GIVEN TASK: From the text on the Woodstock anniversary box set below, reproduce word for word the passage that begins at the words "Zax, along with" and stops after the words "true stereo mix.".

QUOTED TEXT:
****

Woodstock albums chronology
| Woodstock – Back to the Garden: 50th Anniversary Collection (2019) | Woodstock – Back to the Garden: 50th Anniversary Experience (2019) | Woodstock – Back to the Garden: The Definitive 50th Anniversary Archive (2019) |

= Woodstock – Back to the Garden: 50th Anniversary Experience =

Woodstock – Back to the Garden: 50th Anniversary Experience is a live album by various artists, packaged as a box set of ten compact discs. Released by Rhino Records during the summer leading up to the fiftieth anniversary of the Woodstock Music and Art Fair, it contains selections from every performance at the music festival, which took place on August 15–18, 1969, in Bethel, New York. The discs also include stage announcements and miscellaneous audio material. The package contains essays by producer Andy Zax and Jesse Jarnow, details about the performers and notable festival figures, and photographs. This box set is a compilation derived from its limited edition parent box set. A smaller three-CD or five-LP sampler was also released.

Professional ratings
Review scores
| Source | Rating |
| AllMusic | Star Half star |
| All About Jazz | Star Half star |
| Record Collector | Star |
| The Second Disc | (not rated) |

==Background==
Although expanded issue sets from the festival had appeared for the 25th anniversary in 1994 and the 40th anniversary in 2009, this set proved more ambitious both in method and scope. Producer and archivist Zax spent more than a decade putting it together from hundreds of tapes that had never been consolidated in one place. In the process of reconstructing the festival for these sets, Zax corrected for some flaws in how the music was issued earlier. To wit:

These recordings have suffered a lot of indignities over the years: bad mixes, poor mastering, vocal and instrumental overdubs, rerecordings, sweetenings, deceptive edits, fake applause, fake cricket noises, fake rain chants, fake audience members yelling along with 'The Fish Cheer,' and entirely fraudulent tracks recorded at [other locations]...

Zax, along with mix engineer Brian Kehew and mastering engineer Dave Schultz, referred to photographic documentation which allowed them to situate the performers within the mix based on where they were standing onstage. Although efforts were undertaken to limit any interference in the original sound of the tapes, Zax and the production team were able to turn the surviving mono recording by Ravi Shankar into a true stereo mix.

****

RECORDED INFORMATION:
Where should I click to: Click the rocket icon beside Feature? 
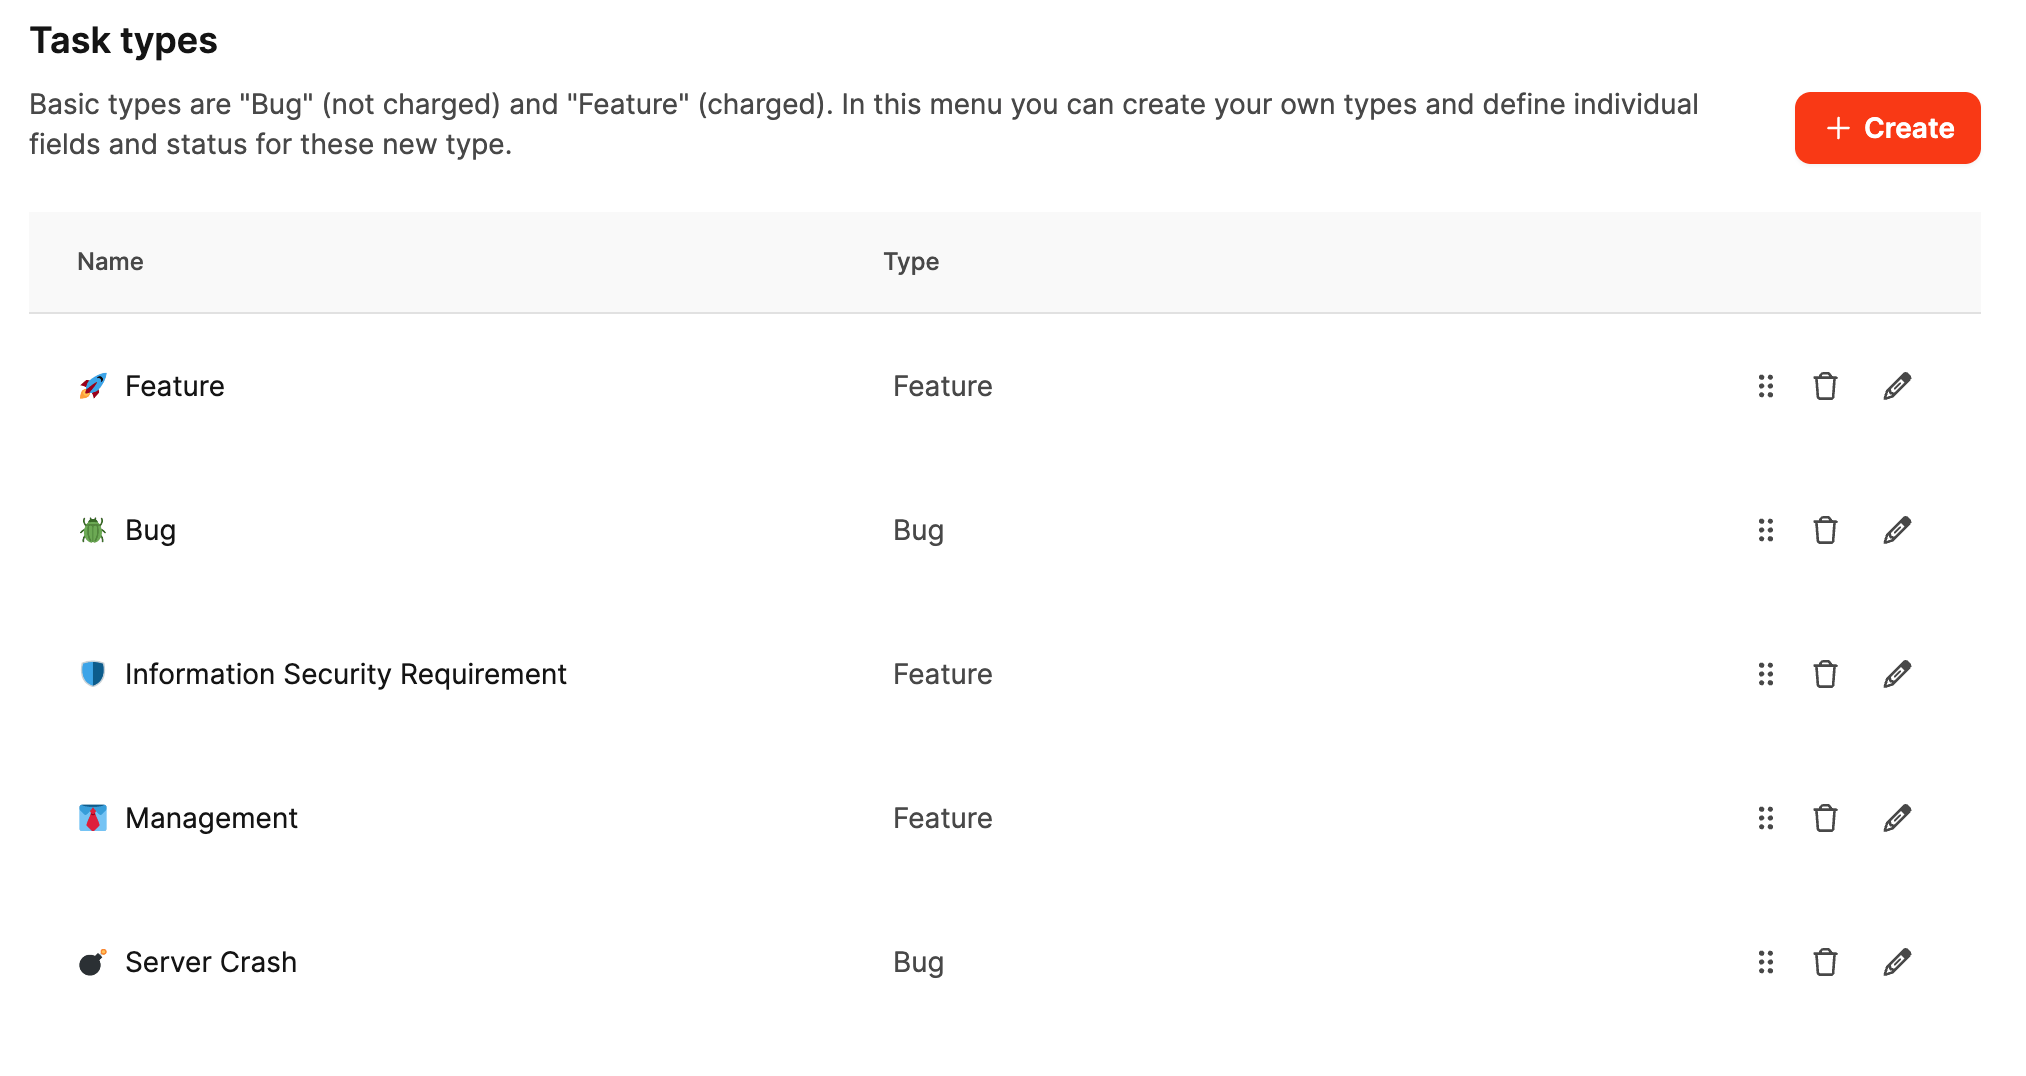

****

SOLUTION TO THIS PROBLEM:
Zax, along with mix engineer Brian Kehew and mastering engineer Dave Schultz, referred to photographic documentation which allowed them to situate the performers within the mix based on where they were standing onstage. Although efforts were undertaken to limit any interference in the original sound of the tapes, Zax and the production team were able to turn the surviving mono recording by Ravi Shankar into a true stereo mix.